MUC5B T-domains were generated by trypsin-digestion and made to 200 µg/mL (A) and 600 µg/mL (B) before rate-zonal centrifugation with PBS (black circles) or 4 mM EGCG (grey triangles), in 5–20% (w/v) sucrose gradients. EGCG was removed from fractions using a HiTrap desalting column, fractions were slot blotted and PAS stained to detect glycoprotein (inset). Blots were scanned using Biorad ChemiDoc MP Imaging System and intensities measured using ImageLab software.
Figure 7.
Aggregation of MUC7 in human whole saliva by EGCG.
Agarose gel electrophoresis of rate-zonal centrifugation fractions of human whole saliva with (A) PBS, (B) 100 µM EGCG, (C) 500 µM EGCG and (D) 1 mM EGCG in 10–50% (w/v) sucrose gradients, probed with EUMUC7a and developed using the Odyssey Imaging system.
Figure 8.
MUC7, purified by isopycnic density gradient centrifugation, interacts with EGCG. Agarose gel electrophoresis of rate-zonal centrifugation fractions of 115 µg/mL purified MUC7 in 5–20% (w/v) sucrose gradients with PBS (A) or 4 mM EGCG (B).
Gels were transferred to nitrocellulose, probed with the EUMUC7a anti-MUC7 antibody and developed using Odyssey Imaging software.
Figure 9.
EC does not cause aggregation of salivary mucins.

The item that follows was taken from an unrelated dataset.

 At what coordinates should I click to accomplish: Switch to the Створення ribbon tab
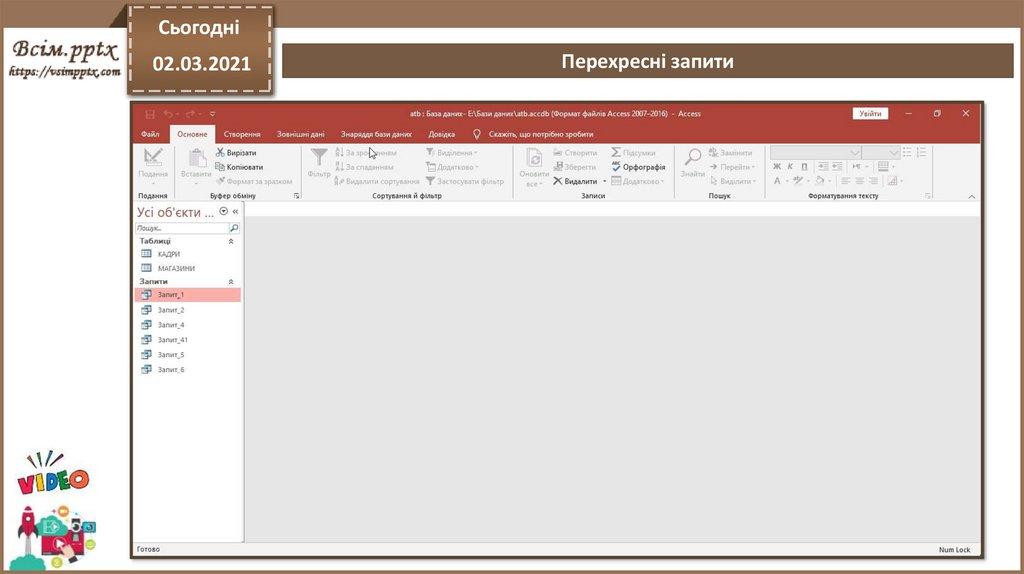tap(242, 134)
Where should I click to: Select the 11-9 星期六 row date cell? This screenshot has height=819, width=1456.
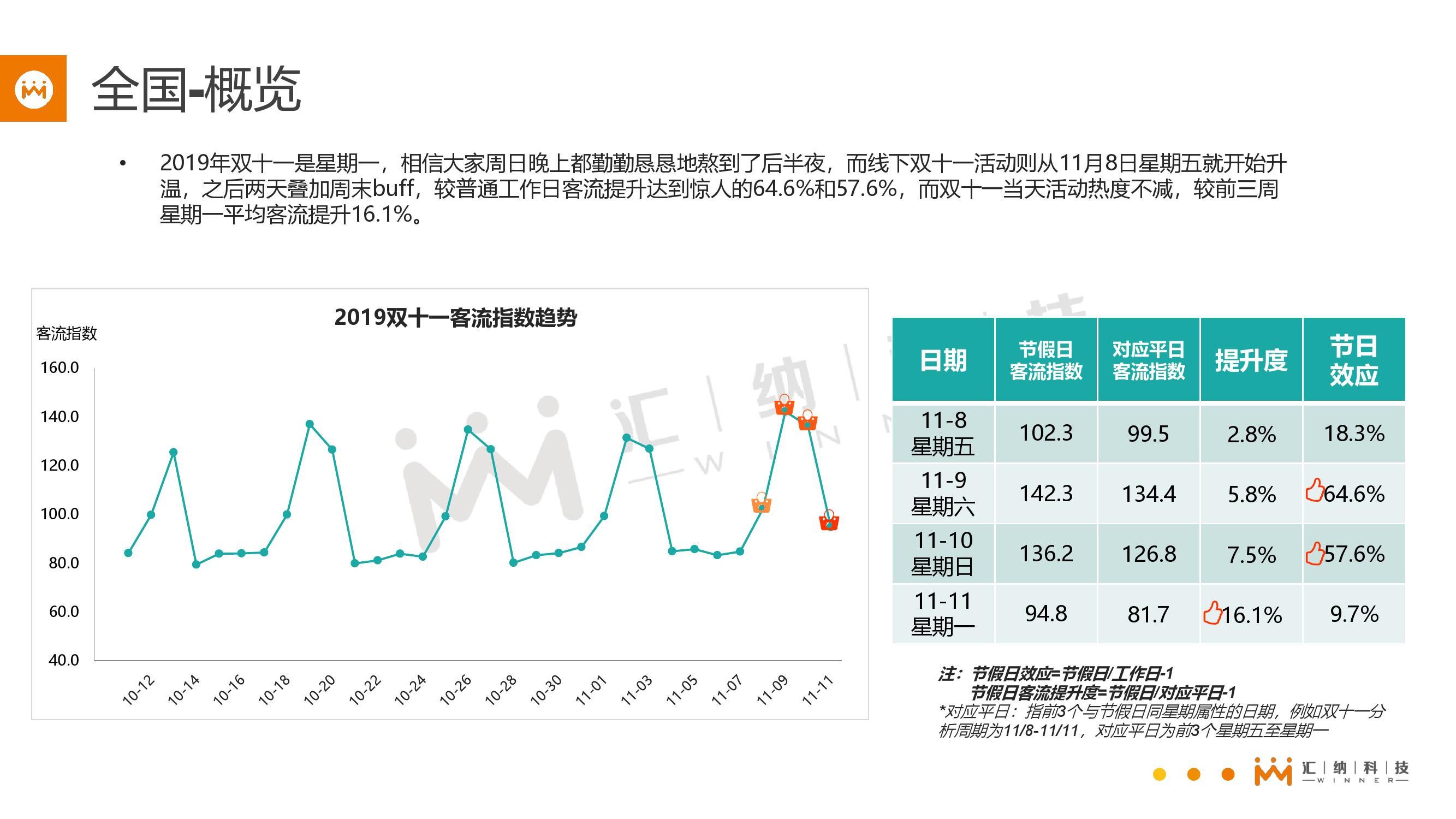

Rate-zonal centrifugation of human whole saliva with 1 mM EC (grey triangles) or PBS (black circles), performed in 10–50% (w/v) sucrose gradients in PBS pH 7.4. (A) MUC5B was detected by agarose gel electrophoresis of rate-zonal fractions and western blotting with the MAN-5BIII antiserum (inset; saliva (top panel) and saliva+EC (bottom panel)). (B) MUC7 was detected by agarose gel electrophoresis of rate-zonal fractions and western blotting with the EUMUC7a antiserum (inset; saliva (top panel) and saliva+EC (bottom panel)). Bands were quantified using the Odyssey Imaging system.